◆ Record extracts:
________________________

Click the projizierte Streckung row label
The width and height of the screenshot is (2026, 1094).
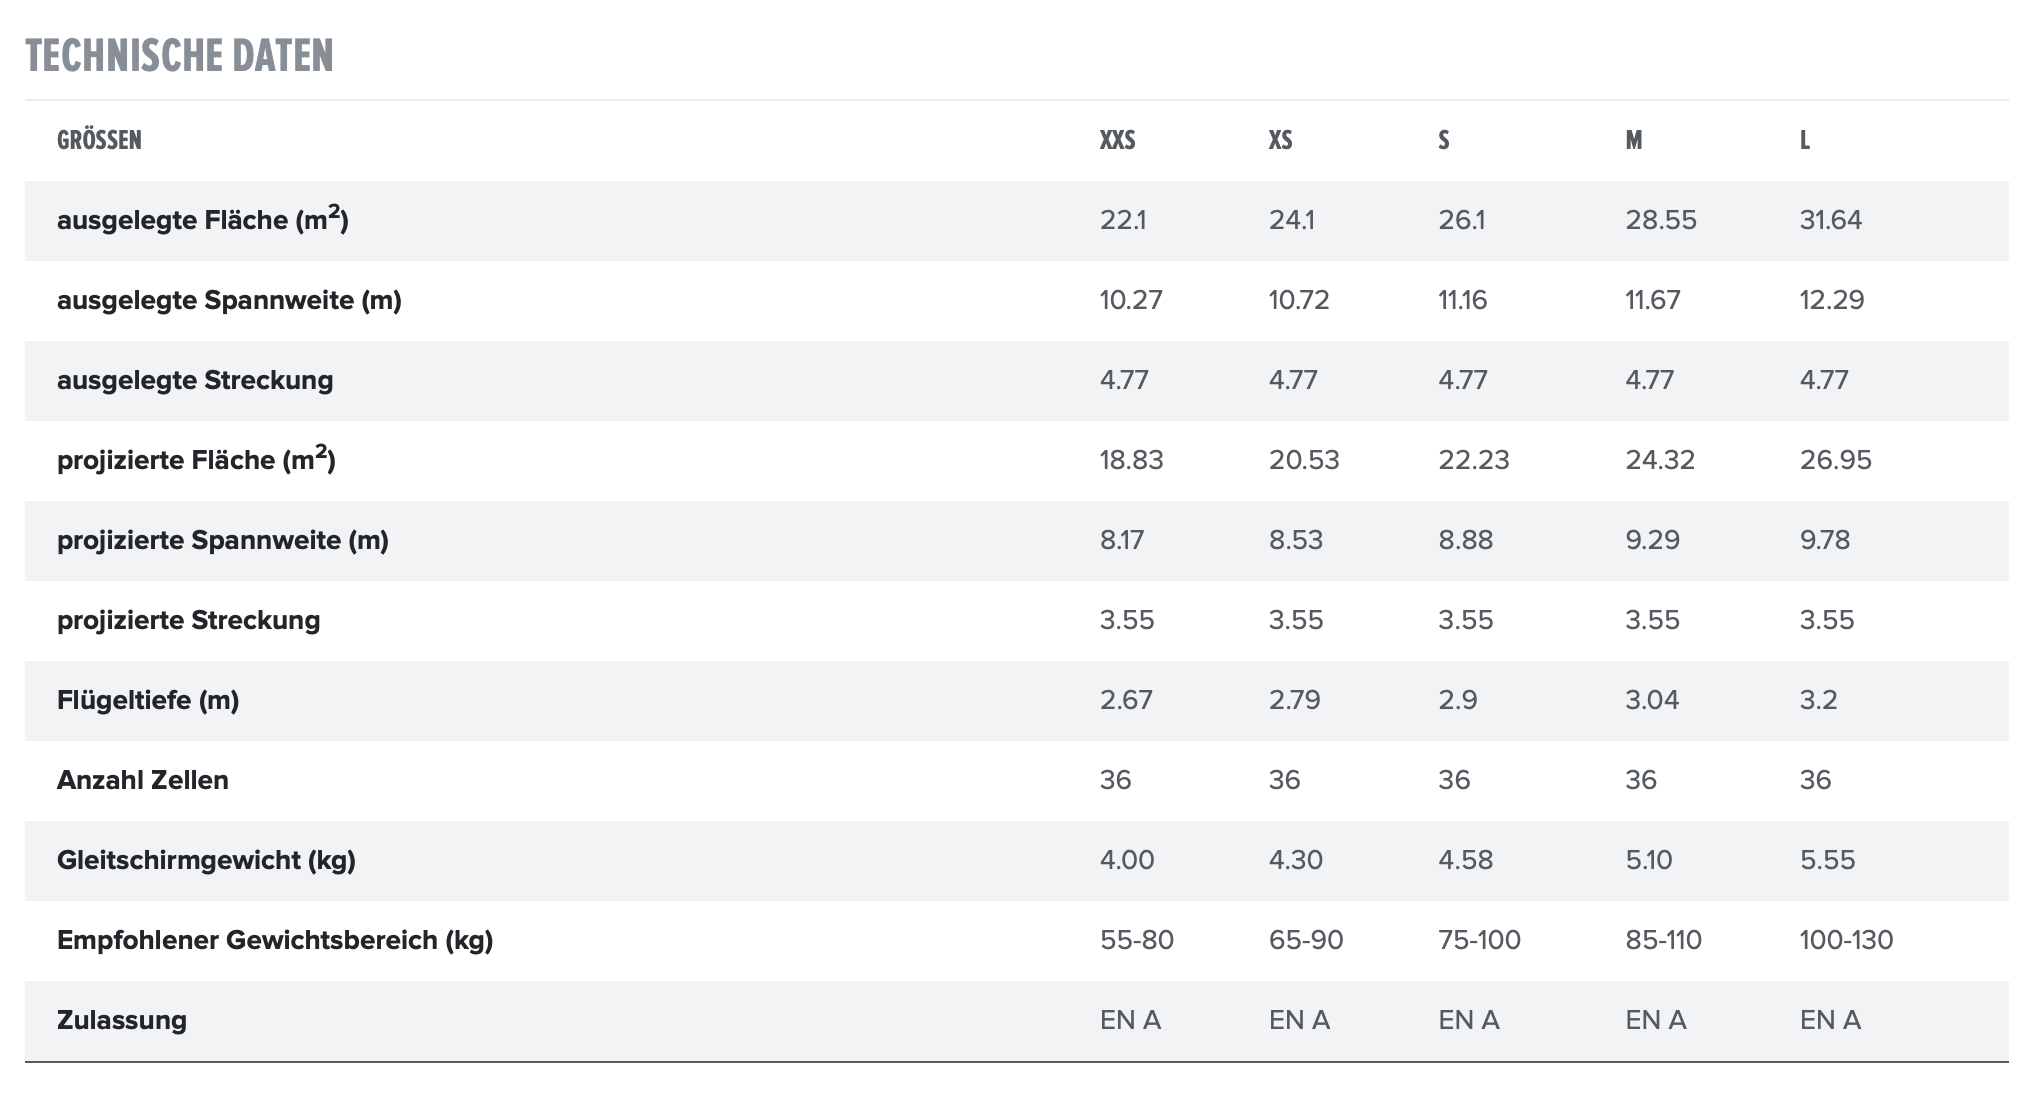coord(188,620)
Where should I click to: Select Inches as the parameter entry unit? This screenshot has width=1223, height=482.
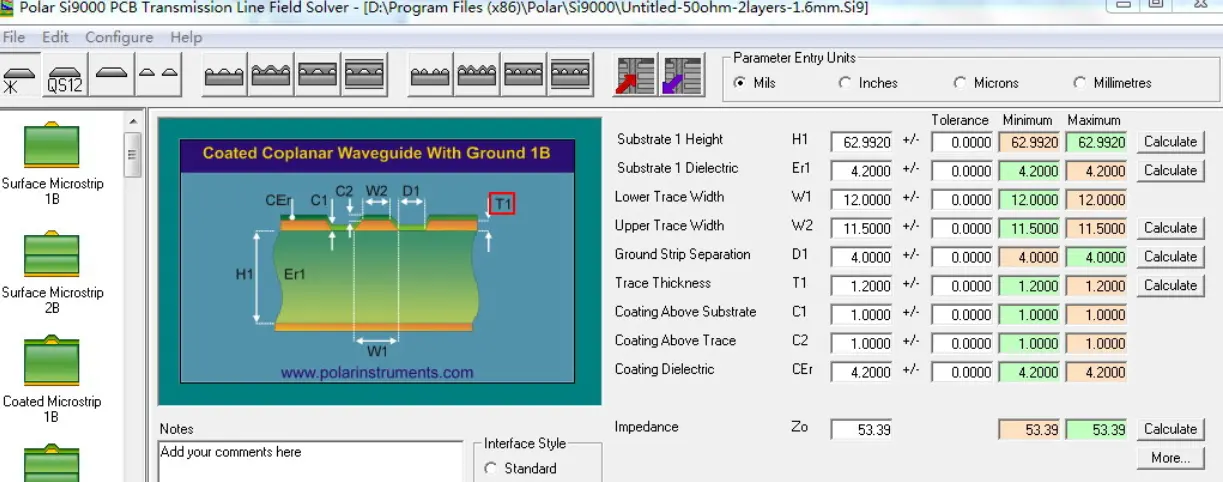click(x=846, y=83)
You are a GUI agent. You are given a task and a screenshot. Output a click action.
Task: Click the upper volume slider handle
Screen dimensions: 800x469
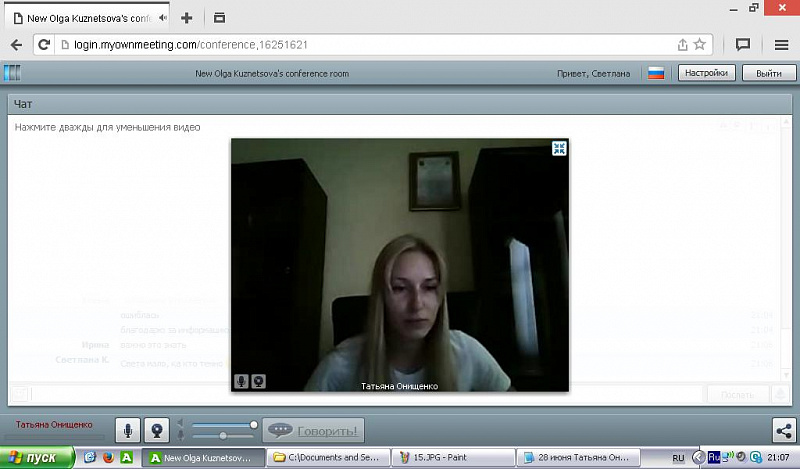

________________________

◆ Exercise instructions:
Please make an exact copy of the whole listing and leave out its pictures.

◆ Answer box:
Click the projizierte Streckung row label
The width and height of the screenshot is (2026, 1094).
coord(188,620)
Where should I click to: Select Inches as the parameter entry unit? This screenshot has width=1223, height=482.
click(x=846, y=83)
You are a GUI agent. You are given a task and a screenshot. Output a click action.
Task: Click the upper volume slider handle
Screen dimensions: 800x469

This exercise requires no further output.